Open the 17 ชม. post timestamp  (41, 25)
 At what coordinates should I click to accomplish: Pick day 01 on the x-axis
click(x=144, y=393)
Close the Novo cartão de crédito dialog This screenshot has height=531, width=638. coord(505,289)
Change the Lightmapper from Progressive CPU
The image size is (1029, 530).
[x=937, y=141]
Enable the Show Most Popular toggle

^^^^^^^^^^^^^^^^

## Aim
Find every line in the data above that contains the string "click" and copy each one.

## Answer
 At what coordinates should I click to accomplish: Pick day 01 on the x-axis
click(x=144, y=393)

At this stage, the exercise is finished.